IEEE J Biomed Health Inform. 2023 Dec;27(12):6121-6132. doi: 10.1109/JBHI.2023.3317272. Epub 2023 Dec 5.
Cell type identification is a crucial step towards the study of cellular heterogeneity and biological processes. Advances in single-cell sequencing technology have enabled the development of a variety of clustering methods for cell type identification. However, most of existing methods are designed for clustering single omic data such as single-cell RNA-sequencing (scRNA-seq) data. The accumulation of single-cell multi-omics data provides a great opportunity to integrate different omics data for cell clustering, but also raise new computational challenges for existing methods. How to integrate multi-omics data and leverage their consensus and complementary information to improve the accuracy of cell clustering still remains a challenge. In this study, we propose a new deep multi-level information fusion framework, named scMIC, for clustering single-cell multi-omics data. Our model can integrate the attribute information of cells and the potential structural relationship among cells from local and global levels, and reduce redundant information between different omics from cell and feature levels, leading to more discriminative representations. Moreover, the proposed multiple collaborative supervised clustering strategy is able to guide the learning process of the core encoding part by learning the high-confidence target distribution, which facilitates the interaction between the clustering part and the representation learning part, as well as the information exchange between omics, and finally obtain more robust clustering results. Experiments on seven single-cell multi-omics datasets show the superiority of scMIC over existing state-of-the-art methods.
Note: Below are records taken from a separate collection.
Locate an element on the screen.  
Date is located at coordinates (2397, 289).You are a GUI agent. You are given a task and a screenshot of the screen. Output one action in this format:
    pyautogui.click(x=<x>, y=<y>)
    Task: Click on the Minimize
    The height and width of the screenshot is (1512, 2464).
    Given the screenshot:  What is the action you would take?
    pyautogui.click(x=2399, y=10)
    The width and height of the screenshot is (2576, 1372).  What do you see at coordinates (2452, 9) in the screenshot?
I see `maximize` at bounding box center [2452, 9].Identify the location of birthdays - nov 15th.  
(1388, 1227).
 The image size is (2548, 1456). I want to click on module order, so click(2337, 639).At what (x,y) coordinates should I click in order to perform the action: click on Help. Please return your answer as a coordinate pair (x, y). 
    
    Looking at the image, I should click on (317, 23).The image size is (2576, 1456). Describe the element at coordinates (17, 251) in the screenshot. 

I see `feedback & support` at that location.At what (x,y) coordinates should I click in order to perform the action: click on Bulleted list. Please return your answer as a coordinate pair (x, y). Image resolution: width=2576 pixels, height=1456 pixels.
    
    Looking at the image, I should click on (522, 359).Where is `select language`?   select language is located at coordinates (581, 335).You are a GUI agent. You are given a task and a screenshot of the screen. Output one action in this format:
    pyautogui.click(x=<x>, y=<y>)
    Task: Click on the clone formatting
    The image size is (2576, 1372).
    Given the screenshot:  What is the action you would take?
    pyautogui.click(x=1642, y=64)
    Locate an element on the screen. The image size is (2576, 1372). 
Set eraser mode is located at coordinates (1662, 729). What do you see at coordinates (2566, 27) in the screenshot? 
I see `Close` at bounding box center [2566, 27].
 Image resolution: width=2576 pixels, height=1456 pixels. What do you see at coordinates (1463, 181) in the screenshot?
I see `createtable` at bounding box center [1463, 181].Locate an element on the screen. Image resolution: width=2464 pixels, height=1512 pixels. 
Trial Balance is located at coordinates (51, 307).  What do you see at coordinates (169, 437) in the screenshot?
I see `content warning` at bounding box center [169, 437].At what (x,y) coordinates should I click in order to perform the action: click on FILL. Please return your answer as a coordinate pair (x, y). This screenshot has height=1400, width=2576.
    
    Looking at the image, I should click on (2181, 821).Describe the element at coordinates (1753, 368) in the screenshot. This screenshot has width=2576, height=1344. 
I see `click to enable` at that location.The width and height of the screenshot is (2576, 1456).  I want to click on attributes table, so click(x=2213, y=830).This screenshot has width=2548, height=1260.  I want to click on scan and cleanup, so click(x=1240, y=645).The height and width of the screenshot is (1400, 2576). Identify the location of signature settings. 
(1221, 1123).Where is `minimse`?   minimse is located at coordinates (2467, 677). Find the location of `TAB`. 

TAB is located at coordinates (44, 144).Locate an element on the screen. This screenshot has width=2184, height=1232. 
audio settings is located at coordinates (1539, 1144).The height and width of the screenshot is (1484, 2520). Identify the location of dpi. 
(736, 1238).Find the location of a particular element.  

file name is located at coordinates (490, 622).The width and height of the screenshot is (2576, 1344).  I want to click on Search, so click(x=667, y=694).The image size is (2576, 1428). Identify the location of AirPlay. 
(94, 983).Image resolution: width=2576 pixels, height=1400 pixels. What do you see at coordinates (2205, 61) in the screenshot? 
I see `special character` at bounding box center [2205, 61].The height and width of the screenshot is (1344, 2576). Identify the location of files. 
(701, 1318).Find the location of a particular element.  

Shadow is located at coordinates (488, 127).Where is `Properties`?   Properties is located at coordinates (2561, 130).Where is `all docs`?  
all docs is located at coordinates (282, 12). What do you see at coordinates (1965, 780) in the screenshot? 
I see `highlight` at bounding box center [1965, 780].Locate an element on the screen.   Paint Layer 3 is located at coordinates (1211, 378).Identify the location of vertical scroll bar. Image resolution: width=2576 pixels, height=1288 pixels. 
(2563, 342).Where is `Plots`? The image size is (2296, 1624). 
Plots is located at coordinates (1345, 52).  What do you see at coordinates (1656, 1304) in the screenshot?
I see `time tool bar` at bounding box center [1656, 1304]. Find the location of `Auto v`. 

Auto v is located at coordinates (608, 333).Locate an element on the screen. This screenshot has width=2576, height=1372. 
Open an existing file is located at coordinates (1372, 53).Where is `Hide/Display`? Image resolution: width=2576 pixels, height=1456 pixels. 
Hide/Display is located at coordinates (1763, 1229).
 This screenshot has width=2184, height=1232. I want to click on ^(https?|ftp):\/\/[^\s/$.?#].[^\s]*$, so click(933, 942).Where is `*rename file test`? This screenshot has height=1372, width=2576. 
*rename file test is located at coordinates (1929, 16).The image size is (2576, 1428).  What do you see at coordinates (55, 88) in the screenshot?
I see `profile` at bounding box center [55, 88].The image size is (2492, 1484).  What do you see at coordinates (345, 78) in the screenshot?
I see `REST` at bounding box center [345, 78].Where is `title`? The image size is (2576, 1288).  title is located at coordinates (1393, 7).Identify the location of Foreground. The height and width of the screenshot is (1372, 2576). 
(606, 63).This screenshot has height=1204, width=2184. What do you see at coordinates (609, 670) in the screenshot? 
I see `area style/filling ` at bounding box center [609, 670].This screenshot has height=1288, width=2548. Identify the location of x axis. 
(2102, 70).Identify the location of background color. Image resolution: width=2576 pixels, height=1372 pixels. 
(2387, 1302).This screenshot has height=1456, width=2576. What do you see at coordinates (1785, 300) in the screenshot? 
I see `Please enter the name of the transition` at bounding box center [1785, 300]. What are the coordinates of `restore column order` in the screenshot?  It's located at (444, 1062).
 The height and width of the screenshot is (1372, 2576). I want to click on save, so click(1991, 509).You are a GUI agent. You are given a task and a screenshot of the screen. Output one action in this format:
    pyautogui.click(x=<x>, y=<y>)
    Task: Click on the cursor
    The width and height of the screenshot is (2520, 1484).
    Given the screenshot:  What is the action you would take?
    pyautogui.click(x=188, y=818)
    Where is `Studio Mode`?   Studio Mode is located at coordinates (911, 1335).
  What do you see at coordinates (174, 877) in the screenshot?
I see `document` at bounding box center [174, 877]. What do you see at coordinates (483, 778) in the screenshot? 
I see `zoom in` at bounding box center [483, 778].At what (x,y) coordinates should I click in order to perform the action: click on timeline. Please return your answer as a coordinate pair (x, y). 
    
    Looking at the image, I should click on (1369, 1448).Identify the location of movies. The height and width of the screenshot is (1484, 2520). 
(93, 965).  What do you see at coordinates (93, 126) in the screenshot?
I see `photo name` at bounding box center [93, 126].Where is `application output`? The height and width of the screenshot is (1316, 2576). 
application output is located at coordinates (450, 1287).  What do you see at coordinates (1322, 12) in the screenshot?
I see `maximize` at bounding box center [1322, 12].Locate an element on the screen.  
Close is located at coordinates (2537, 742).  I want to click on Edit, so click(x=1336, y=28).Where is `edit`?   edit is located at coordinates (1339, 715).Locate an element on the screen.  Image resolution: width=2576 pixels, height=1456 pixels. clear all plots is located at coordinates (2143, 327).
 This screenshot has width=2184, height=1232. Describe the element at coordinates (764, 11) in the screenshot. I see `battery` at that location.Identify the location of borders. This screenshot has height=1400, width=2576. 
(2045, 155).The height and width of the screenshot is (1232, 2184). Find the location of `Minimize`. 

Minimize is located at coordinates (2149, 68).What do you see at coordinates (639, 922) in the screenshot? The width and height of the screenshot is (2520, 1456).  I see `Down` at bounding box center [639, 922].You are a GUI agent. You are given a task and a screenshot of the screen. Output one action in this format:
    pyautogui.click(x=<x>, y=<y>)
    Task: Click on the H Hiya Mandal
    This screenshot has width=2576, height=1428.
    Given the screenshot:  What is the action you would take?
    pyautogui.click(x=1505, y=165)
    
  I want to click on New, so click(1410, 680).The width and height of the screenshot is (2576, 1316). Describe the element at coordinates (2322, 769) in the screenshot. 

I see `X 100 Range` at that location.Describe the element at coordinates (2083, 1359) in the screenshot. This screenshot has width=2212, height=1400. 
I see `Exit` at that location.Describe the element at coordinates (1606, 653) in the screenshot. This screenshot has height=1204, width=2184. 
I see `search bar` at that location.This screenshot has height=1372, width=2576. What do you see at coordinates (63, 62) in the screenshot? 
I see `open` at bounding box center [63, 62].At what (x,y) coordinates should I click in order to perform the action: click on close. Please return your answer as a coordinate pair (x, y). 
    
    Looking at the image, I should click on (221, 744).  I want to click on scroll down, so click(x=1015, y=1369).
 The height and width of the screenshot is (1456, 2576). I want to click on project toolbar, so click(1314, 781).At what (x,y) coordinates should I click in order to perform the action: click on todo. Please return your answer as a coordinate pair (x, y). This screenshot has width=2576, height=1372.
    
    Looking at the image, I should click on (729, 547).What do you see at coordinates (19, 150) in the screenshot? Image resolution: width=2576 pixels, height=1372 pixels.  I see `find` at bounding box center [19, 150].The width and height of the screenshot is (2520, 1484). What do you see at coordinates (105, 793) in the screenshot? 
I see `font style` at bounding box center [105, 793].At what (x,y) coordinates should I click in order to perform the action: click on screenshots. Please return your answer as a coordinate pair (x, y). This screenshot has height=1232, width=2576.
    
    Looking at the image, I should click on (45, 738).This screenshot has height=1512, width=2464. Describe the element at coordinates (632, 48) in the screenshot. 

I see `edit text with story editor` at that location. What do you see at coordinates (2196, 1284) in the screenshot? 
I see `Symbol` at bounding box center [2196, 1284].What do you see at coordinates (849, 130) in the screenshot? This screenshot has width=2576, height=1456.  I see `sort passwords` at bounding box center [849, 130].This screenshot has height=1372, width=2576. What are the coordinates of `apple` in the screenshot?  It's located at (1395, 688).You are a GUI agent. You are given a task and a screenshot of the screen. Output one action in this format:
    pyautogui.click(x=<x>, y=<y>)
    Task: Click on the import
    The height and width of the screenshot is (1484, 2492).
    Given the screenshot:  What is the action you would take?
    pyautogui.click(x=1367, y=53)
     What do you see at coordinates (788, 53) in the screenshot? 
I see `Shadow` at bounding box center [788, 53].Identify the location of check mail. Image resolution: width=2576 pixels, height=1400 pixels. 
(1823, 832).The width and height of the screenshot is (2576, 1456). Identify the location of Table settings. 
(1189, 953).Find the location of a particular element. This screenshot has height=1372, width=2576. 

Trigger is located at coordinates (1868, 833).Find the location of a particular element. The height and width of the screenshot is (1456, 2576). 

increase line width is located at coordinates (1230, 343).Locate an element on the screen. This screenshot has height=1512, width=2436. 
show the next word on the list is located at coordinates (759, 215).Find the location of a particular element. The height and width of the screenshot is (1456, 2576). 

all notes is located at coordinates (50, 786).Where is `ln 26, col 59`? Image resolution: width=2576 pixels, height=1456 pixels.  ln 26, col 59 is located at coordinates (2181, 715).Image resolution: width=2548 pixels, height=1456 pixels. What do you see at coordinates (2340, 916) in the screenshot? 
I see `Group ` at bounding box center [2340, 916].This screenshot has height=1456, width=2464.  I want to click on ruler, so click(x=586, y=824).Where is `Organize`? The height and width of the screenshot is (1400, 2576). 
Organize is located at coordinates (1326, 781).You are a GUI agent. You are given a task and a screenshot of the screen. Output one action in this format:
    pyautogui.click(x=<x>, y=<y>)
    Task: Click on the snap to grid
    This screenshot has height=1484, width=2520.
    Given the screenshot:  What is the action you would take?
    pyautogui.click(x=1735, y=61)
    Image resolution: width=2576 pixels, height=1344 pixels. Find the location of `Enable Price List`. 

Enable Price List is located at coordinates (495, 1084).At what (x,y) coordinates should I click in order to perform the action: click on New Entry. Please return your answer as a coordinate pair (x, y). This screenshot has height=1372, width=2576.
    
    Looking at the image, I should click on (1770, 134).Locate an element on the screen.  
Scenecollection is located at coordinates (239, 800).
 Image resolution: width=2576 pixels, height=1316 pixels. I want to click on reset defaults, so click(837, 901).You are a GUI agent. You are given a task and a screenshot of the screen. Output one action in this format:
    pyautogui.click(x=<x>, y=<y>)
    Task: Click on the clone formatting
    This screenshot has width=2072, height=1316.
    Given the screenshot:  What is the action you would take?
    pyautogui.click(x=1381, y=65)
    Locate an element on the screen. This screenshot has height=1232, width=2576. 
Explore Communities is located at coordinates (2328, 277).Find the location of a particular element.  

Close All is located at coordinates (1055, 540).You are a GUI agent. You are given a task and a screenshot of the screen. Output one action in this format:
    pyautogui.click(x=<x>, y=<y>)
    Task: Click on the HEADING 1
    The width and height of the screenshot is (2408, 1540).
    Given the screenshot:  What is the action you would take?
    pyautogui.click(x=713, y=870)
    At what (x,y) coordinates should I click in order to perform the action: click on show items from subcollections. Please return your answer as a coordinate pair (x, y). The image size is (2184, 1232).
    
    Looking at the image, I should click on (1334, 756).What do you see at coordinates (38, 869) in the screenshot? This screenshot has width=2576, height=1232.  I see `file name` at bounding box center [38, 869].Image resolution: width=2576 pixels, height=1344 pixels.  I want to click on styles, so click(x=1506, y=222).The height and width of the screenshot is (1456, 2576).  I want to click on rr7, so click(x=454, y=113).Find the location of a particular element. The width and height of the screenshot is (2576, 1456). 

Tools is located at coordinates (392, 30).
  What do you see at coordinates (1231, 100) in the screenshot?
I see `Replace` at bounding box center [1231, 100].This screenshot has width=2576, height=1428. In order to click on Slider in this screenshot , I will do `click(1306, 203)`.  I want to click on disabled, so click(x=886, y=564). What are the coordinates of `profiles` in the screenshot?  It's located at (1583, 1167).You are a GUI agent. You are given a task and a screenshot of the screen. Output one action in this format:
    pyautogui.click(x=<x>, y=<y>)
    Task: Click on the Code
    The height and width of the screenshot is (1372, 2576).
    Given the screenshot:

细胞类型鉴定是研究细胞异质性和生物学过程的关键步骤。单细胞测序技术的进步使得各种细胞类型鉴定的聚类方法得以发展。然而,现有的大多数方法都是为聚类单组学数据而设计的,如单细胞 RNA 测序 (scRNA-seq) 数据。单细胞多组学数据的积累为整合不同的组学数据进行细胞聚类提供了很好的机会,但也给现有方法带来了新的计算挑战。如何整合多组学数据,并利用其一致性和互补信息来提高细胞聚类的准确性仍然是一个挑战。在这项研究中,我们提出了一个新的深度多层次信息融合框架,名为 scMIC,用于聚类单细胞多组学数据。我们的模型可以从局部和全局水平上整合细胞的属性信息和细胞之间潜在的结构关系,并从细胞和特征水平上减少不同组学之间的冗余信息,从而得到更具判别力的表示。此外,所提出的多个协同监督聚类策略能够通过学习高置信度目标分布来指导核心编码部分的学习过程,从而促进聚类部分和表示学习部分之间的相互作用,以及组学之间的信息交换,最终得到更稳健的聚类结果。在七个单细胞多组学数据集上的实验表明,scMIC 优于现有的最先进方法。